## TO BE DONE
Retype the passage from the column on the BYU volleyball match below word for word, starting at "I was not at" and ending at "informed authorities immediately.".

## QUOTED TEXT
After a fan repeatedly called a Duke volleyball player a racist slur, BYU athletics director Tom Holmoe called on Cougar fans to take a stand against racism.

(Trent Nelson | The Salt Lake Tribune) Tom Holmoe at BYU football media day in Provo on Wednesday, June 22, 2022. After a fan called a Duke volleyball player a racist slur repeatedly at a match this week, Holmoe called on Cougar fans to take a stand against racism.

The minute any “fan” at any sports event yells out to a player in the competition a racist slur, the result should be automatic.

Pal, you’re gone.

Right now.

A title of an old R.E.M. album was, “Automatic for the People.”

And that’s what this should be.

I was not at the BYU-Duke volleyball match at Smith Fieldhouse on Friday night, but if I had been, and heard what was reportedly repeatedly shouted by a spectator sitting in the BYU student section, what a Duke player’s godmother wrote later on Twitter, that Rachel Richardson had racist language hurled at her, I would have done two things: 1) told the so-called fan to shut the hell up, and 2) informed authorities immediately.

That doesn’t make me any kind of hero and it shouldn’t make me an exception of any kind. It should make me a plain old normal, decent human being, just like everybody else.

Lesa Pamplin said every time her goddaughter served the ball during the match, the fan yelled a racist slur at her. The athlete was also threatened, she said, by a white male at the match, told to watch her back on the way to the team bus.

Reports say the fan was subsequently banned from future BYU sports events.

Good.

Reports say the fan was not immediately kicked out of the event, just that when Duke players complained, a police officer was positioned at the end of the visitors bench.

Tom Holmoe himself said it: not good enough.

“As children of God, we are responsible, it is our mission to love one another and treat everybody with respect and that didn’t happen,” the Cougars’ athletics director told fans before Saturday’s volleyball match. “We fell very short. ...

“I ask that everyone at any of our games who represents BYU, that you will have the courage to take a stand and be able to take care of each other and, more importantly, the guests, our guests, who we invite to come play here.”

What a pathetic episode at a school that already has more than a few issues with which to deal, issues to correct, issues to make right. BYU is not the only place such miserable happenings occur, but it should be a place, like any other, where they not only are not tolerated, but are dealt with at once, without delay.

Pal, you’re gone.

Now.

BYU issued a statement in the aftermath saying such behavior is absolutely unacceptable, that athletes should feel safe and welcome on BYU’s campus.

The statement was strong, the response at the event was weak.

“All of God’s children deserve love and respect, and BYU athletics is completely committed to leading out in abandoning attitudes and actions of prejudice of any kind and rooting out racism. When a student-athlete or fan comes to a BYU sporting event, we expect that they will be treated with love and respect and feel safe on our campus.

## STORED ROWS
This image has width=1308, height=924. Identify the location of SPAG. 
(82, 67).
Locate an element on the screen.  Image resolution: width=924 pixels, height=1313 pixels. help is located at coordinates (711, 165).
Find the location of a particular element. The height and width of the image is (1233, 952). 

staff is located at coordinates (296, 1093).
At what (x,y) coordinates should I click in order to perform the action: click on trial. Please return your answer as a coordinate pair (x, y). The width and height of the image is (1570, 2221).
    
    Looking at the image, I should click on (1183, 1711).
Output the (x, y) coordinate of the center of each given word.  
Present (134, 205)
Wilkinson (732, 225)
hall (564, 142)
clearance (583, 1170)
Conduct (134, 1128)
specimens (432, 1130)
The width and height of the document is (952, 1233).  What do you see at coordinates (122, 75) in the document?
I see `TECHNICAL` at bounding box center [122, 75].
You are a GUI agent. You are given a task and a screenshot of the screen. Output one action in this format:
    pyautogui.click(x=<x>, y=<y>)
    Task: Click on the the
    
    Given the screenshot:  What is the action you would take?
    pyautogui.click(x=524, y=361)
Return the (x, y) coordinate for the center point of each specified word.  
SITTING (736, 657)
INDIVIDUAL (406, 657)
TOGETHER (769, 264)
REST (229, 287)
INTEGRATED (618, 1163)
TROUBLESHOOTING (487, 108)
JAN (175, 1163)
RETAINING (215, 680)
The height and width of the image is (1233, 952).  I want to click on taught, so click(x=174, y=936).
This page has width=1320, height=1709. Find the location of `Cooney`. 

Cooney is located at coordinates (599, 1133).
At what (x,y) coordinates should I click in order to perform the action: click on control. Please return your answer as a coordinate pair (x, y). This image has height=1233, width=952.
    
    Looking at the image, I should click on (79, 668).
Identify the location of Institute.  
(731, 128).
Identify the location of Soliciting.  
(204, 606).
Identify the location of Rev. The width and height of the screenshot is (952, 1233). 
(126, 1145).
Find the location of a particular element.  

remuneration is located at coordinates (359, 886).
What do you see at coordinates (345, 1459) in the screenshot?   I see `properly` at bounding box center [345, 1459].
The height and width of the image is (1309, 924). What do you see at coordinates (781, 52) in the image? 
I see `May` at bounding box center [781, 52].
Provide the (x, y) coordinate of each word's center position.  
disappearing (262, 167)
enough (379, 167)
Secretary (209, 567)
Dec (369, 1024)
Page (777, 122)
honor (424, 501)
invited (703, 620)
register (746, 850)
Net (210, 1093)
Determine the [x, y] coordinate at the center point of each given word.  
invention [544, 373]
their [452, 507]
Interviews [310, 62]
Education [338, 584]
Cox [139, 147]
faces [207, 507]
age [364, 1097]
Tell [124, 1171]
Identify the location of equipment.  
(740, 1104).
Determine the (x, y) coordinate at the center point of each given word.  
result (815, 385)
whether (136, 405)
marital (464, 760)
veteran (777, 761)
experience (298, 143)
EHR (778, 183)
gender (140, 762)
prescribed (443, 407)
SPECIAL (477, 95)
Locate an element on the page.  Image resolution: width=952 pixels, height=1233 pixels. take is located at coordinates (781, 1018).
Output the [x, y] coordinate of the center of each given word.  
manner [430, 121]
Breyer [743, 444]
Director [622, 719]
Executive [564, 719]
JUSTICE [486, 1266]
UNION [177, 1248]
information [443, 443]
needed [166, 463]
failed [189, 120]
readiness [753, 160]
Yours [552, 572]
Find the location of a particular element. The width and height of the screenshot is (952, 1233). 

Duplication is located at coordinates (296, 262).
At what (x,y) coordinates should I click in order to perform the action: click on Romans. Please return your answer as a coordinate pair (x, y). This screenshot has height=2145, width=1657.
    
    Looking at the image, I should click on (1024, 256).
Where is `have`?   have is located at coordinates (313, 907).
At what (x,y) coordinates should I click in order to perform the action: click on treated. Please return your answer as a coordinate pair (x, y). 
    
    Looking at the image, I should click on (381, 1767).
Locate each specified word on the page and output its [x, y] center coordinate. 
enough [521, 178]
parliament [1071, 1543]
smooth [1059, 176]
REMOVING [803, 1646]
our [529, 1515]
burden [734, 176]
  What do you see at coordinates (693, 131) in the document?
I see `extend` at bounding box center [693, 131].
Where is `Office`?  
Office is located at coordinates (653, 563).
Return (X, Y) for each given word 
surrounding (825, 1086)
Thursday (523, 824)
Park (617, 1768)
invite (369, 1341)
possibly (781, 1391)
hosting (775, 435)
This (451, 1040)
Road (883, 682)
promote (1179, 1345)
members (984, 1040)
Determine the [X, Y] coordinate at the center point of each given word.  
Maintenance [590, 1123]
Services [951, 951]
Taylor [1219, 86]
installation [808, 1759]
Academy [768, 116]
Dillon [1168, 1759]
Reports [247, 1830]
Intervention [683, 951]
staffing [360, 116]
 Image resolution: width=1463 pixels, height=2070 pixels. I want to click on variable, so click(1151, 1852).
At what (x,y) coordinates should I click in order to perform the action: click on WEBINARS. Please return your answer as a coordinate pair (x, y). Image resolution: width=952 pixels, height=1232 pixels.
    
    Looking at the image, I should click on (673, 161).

## OUTPUT
I was not at the BYU-Duke volleyball match at Smith Fieldhouse on Friday night, but if I had been, and heard what was reportedly repeatedly shouted by a spectator sitting in the BYU student section, what a Duke player’s godmother wrote later on Twitter, that Rachel Richardson had racist language hurled at her, I would have done two things: 1) told the so-called fan to shut the hell up, and 2) informed authorities immediately.